If considered appropriate, the solicitor may submit written representations to the Minister for Justice and Equality setting out reasons as to why their client should not have had a Deportation Order made in respect of them or submit grounds upon which the Deportation Order should be revoked. At this stage, the possibility of making an application for re-admission into the process should also be considered and made if appropriate.
If it is considered that the decision to issue a Deportation Order is flawed and merits the institution of Judicial Review proceedings, that possibility will be investigated by the solicitor. If the solicitor is of the view that no judicial review issues arise:
- He/she should make a clear note on the file to that effect;
- The client should be so informed in writing;
- The client should be advised of the possibility of obtaining a second opinion independently and instructing a private solicitor to institute review proceedings, and
- The client should be advised that the law centre will be closing their file after the reporting date has passed.
If a solicitor is of the view that there is a potential judicial review issue, the client should be so advised in writing and advised to obtain immediate private legal representation to pursue this option.

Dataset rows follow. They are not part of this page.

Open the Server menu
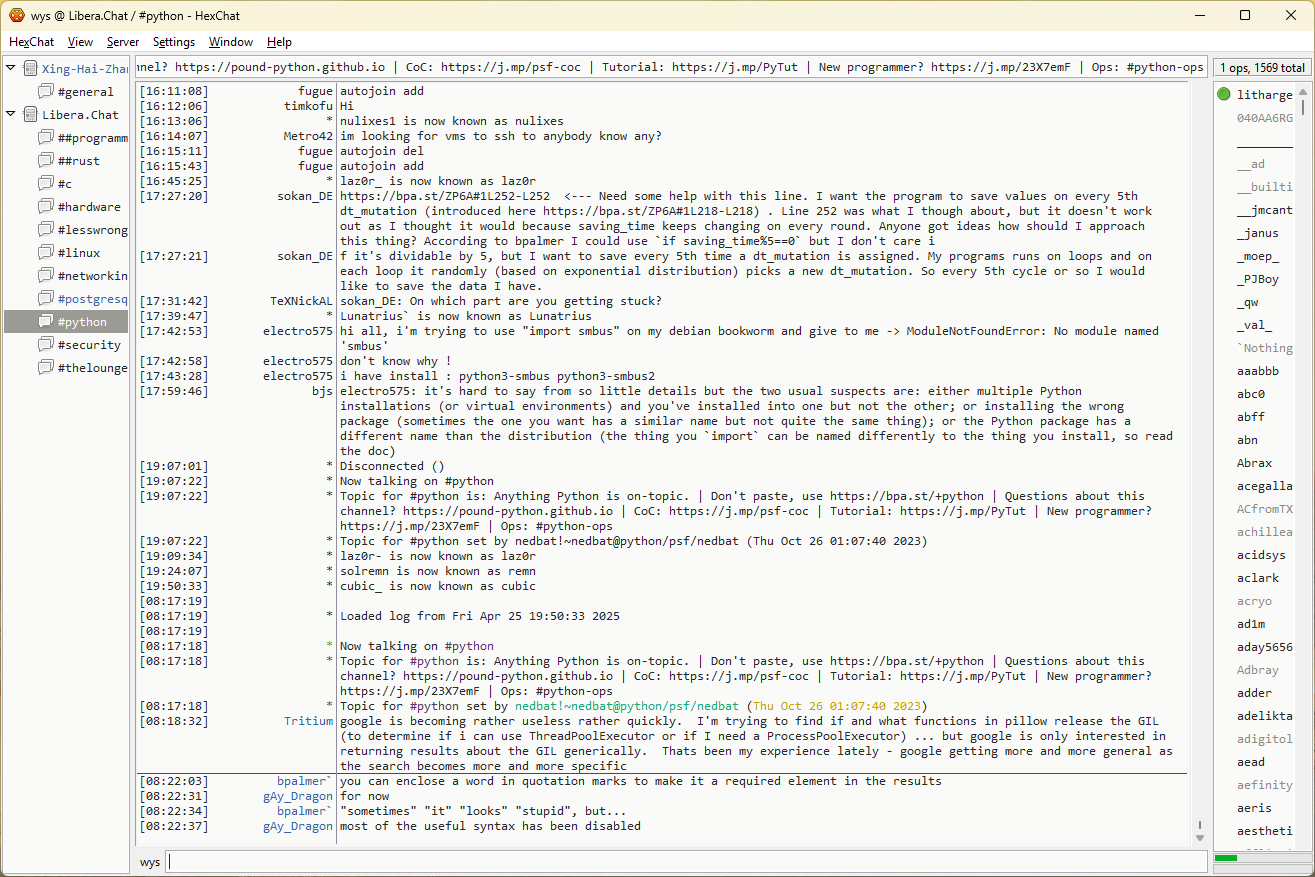Screen dimensions: 1315x877 point(123,42)
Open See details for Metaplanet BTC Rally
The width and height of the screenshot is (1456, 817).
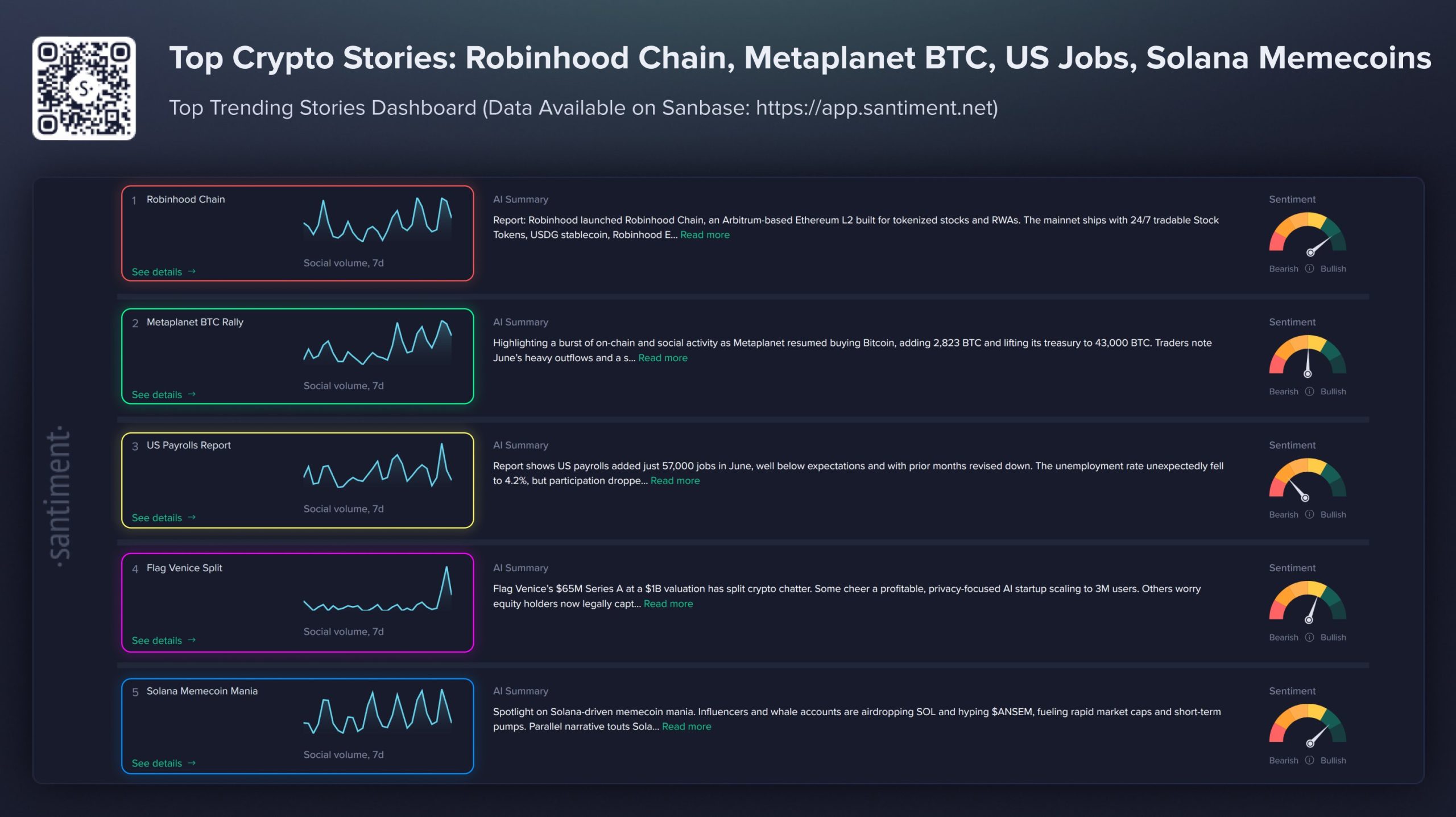pos(164,395)
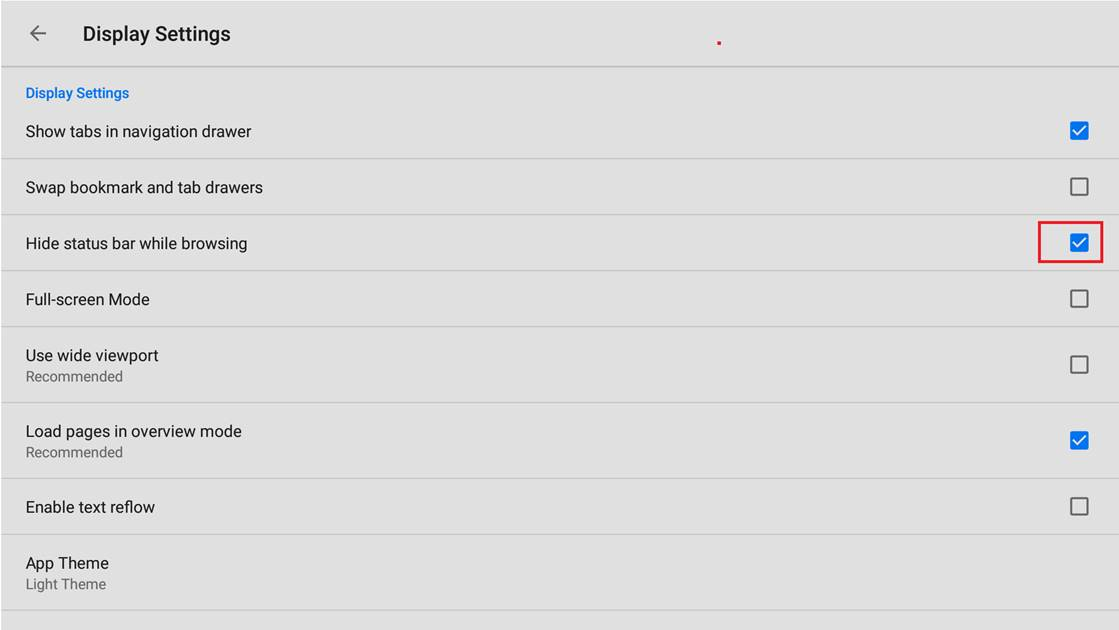
Task: Click the Full-screen Mode label text
Action: (x=87, y=299)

If a barrister has set out views on the prospects of JR, this must be included with the letter to the client. The Legal Aid Board will not discharge fees in respect of any counsel opinion that was not authorised in advance by Legal Services in Caherciveen. If a legal aid certificate is granted for counsel’s opinion, the solicitor must so inform the client.
If the solicitor is of the view that no possible grounds exist for Judicial Review:
- The client must be informed in writing by the law centre; and
- the client should be informed of the possibility of obtaining a further opinion independently, and of the importance of meeting statutory time limits in relation to judicial review.
Where the barrister and solicitor are of the view that no grounds exist but the client instructs that they want to challenge the decision of the IPAT:
- No JR query should be raised; and
- The solicitor should make an application for counsel’s opinion/legal aid certificate, having particular regard to the provisions of Paragraph 5 (5) (b) of the Regulations.